The String That Answered Back
When twelve-year-old Maya Chen first noticed it during a Tuesday afternoon lesson in her teacher's studio on West 72nd Street, she stopped mid-bow. A faint hum was coming from somewhere inside her cello — not the note she was playing, but something else, something underneath.
"There it is again," she told her teacher, Mrs. Petrov. "It keeps doing that."
Mrs. Petrov smiled. She had been waiting for this moment. "Play that open G again," she said. Maya drew the bow across the string. And there it was — the D string, untouched, vibrating on its own.
"That is sympathetic resonance," Mrs. Petrov explained. "When you play one string at the right frequency, another string answers. The instrument is responding to you. It has been doing this since your first lesson. You are only now learning to hear it."
Maya had heard it before — maybe dozens of times.

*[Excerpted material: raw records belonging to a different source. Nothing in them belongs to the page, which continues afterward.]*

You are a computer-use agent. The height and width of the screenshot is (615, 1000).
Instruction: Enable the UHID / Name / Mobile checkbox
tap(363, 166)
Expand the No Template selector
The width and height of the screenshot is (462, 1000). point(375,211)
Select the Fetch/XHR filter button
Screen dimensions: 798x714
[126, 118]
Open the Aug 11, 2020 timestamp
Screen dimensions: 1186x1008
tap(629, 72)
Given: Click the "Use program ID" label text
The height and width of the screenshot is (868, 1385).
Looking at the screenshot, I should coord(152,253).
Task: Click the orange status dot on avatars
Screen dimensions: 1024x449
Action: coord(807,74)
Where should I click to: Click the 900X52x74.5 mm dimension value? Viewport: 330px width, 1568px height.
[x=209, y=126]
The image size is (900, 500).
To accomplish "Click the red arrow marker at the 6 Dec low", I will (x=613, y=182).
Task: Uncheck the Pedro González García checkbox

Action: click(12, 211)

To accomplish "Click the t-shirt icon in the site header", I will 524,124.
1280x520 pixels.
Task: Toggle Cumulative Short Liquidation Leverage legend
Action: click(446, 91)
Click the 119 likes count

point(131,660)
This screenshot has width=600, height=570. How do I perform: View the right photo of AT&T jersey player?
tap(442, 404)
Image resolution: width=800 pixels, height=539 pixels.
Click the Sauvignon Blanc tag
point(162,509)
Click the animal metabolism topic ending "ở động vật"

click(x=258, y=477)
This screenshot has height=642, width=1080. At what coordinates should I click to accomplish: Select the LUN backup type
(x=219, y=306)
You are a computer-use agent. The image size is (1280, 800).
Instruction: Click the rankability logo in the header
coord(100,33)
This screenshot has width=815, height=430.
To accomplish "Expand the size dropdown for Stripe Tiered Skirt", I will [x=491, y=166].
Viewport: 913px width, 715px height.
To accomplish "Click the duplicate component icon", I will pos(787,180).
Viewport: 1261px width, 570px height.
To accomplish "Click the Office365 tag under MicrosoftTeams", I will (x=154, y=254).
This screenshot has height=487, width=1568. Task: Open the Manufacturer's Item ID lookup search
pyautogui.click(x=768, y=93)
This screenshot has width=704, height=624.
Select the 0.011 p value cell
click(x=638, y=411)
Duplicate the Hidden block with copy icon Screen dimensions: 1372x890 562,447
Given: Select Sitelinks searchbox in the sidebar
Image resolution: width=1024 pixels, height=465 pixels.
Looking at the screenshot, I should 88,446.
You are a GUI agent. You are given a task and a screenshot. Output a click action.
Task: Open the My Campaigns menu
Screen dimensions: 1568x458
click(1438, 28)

She just never knew what it was.
In the temple at Shiloh, young Samuel heard a voice calling his name three times in the darkness. Each time he ran to Eli, certain the old priest had spoken. It took a mentor's wisdom to help him recognize what was already happening: the Lord was calling, and the instrument of Samuel's life was already resonating in response. He only needed someone to say, "The next time you hear it, answer: Speak, Lord, for your servant is listening."
Sometimes God's voice has been sounding in our lives longer than we realize. We just need someone to help us name it.